La partecipazione di Ferrovie dello stato alla cordata per rilevare Alitalia impone una verifica degli effetti che l’accordo avrà sulla concorrenza. Non sarà semplice decidere sulla questione. E l’Autorità rischia di doverlo fare senza un presidente.

Le posizioni dominanti di Trenitalia e Alitalia

Il ministro dello Sviluppo economico, Luigi Di Maio, ha annunciato l’accordo per la partecipazione delle Ferrovie dello stato alla cordata che dovrà rilevare Alitalia dall’amministrazione straordinaria.

Il presupposto dichiarato della fusione è la possibilità di sfruttare sinergie che, tuttavia, appaiono remote e che comunque potrebbero essere raggiunte semplicemente attraverso accordi commerciali. Se però l’operazione dovesse procedere, andrà notificata all’Autorità antitrust, la quale dovrà verificare che dalla concentrazione non sortiscano effetti anti-concorrenziali.

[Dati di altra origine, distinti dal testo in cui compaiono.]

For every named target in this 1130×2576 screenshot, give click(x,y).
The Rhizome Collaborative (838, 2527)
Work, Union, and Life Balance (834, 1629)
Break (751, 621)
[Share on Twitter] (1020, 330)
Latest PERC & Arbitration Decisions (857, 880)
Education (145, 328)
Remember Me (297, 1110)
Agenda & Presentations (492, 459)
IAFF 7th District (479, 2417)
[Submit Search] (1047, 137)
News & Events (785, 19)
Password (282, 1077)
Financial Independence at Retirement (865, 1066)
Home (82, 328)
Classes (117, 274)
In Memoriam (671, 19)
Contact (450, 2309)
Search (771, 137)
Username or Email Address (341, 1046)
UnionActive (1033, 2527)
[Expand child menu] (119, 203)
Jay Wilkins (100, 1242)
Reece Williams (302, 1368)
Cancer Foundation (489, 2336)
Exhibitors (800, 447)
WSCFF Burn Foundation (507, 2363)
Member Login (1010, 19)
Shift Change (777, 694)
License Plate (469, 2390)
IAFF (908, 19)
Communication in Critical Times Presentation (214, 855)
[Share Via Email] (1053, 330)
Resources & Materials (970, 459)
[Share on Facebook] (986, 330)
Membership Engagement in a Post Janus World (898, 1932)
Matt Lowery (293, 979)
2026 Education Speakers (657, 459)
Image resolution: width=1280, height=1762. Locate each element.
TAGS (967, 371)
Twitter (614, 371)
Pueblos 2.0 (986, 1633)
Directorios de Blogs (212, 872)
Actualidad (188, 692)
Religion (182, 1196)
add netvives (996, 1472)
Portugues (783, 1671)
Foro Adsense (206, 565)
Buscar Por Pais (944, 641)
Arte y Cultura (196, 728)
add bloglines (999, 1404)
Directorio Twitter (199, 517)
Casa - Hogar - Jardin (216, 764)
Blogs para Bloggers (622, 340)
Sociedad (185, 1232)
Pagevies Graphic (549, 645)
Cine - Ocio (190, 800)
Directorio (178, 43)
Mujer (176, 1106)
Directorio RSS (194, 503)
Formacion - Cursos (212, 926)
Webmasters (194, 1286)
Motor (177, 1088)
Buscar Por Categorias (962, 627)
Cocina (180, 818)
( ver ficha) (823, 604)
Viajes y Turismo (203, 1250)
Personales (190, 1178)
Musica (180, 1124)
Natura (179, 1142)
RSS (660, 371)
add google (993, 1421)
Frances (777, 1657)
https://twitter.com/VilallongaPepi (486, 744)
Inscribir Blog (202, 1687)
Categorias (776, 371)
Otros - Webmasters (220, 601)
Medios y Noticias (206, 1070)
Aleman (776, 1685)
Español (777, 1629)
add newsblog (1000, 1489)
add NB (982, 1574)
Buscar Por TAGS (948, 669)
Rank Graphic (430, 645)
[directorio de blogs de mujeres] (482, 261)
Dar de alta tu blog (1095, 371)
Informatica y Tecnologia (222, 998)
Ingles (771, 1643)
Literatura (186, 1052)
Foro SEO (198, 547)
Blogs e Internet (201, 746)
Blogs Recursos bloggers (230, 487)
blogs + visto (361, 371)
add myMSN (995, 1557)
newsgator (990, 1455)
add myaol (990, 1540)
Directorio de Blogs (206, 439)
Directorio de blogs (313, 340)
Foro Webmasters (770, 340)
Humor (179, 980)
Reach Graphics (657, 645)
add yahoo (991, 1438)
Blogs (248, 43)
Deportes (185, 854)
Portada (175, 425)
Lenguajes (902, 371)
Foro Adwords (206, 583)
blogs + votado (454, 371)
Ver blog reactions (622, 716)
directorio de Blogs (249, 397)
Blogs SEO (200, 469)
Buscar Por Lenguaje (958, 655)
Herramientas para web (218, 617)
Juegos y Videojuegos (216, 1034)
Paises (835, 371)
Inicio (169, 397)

Il Garante della concorrenza dovrà indagare gli effetti dell’accorpamento sul mercato dei servizi. Fsi, attraverso la sua controllata Trenitalia, esercita un monopolio sostanziale su quasi tutte le tratte a lunga percorrenza non in alta velocità, sulle quali l’aereo rappresenta sovente una possibile alternativa. In particolare, il servizio intercity è stato assegnato a Trenitalia senza alcuna gara e con un sostanzialmente aumento dei sussidi (oltre 300 milioni di euro l’anno). Sulla tratta più remunerativa, la Roma-Milano, Trenitalia compete da un lato con Italo, dall’altro col trasporto aereo. Sulla rete ad alta velocità, la società pubblica ha una quota di mercato stimabile nel 60-65 per cento. Per quanto riguarda invece i voli, Alitalia è in pratica il monopolista. Poiché la ferrovia assorbe all’incirca i tre quarti degli spostamenti, la quota di mercato congiunta delle due aziende è attorno al 70 per cento. Inoltre, la loro integrazione ridurrebbe da tre a due gli operatori sul mercato: l’unica alternativa a TrenAlitalia sarebbe Italo.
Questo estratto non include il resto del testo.